The only disappointing aspect of Mícheál's contribution to the Late Late is that it ended. Indeed, there's something to be said for crowning him our Franklin D Roosevelt and having him address the nation every evening in a fireside chat. Somebody start a petition to make this happen. Now.

One of the many goals people are setting for themselves this weather is to learn a new language, but after listening to Mícheál, you’d soon enough ditch your plans to become fluent in French/German/Italian/Spanish/Mandarin/Swahili/etc, instead vowing to master Irish.

“Dúiseacht le dúthracht le breacadh an lae,” he told us his grandmother used to say, “wake with enthusiasm at the dawning of the day. And that was her wish for every day, she’d wake up every morning and be enthusiastic about the day ahead - that this will be a great day, this will be a great week, to look forward to it positively and with hope.”

“And there’s nothing like hope. . . it’s a good thing to look forward and hope that things will be better - and things WILL be better.”

Sunset

Having painted his shed and cut his grass and jumped up and down and walked a mile or two around the corners and swung his golf clubs at the air, he took to photography.

“We had a lovely sunset one evening there and I took a picture where the entire western sky was totally red. We sent it around to the cousins and the nephews and the grandchildren and all that.”

He might be 89 but he’s still finding beauty and wonder and newness all around him, like he’s looking at it through the eyes of a child.

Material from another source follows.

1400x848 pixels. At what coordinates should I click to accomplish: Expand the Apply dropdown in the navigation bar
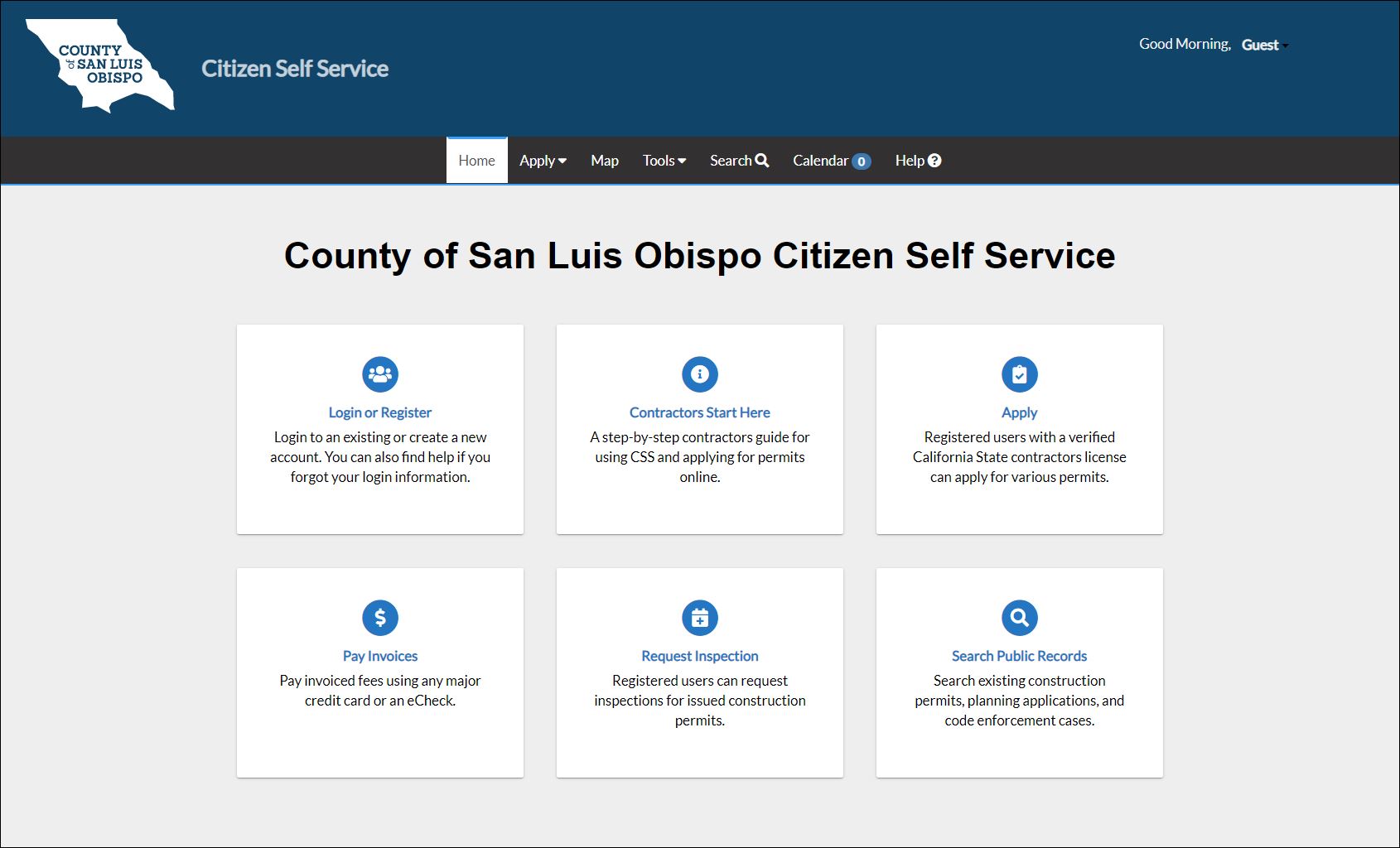tap(543, 161)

And then he completed his pep talk with the loveliest of salutes. “It’s great to see the unity, all the people have come together, they’re cooperating. . . and it’s wonderful to see. Just have faith in the people who are responsible for the recovery and who are doing their level best, they deserve every support they can get. In a few weeks, please God, this will taper off and be gone and be part of history.”

(Did we mention that Mícheál’s Fireside Chats need to happen?).

Jamie, meanwhile, had moved on to showing us how to make tagliatelle with just water. . . and flour, “basic stuff we all have in our pantry”. By now you’d be tempted to swing your golf clubs at the telly. Nothing for it but to go paint the shed.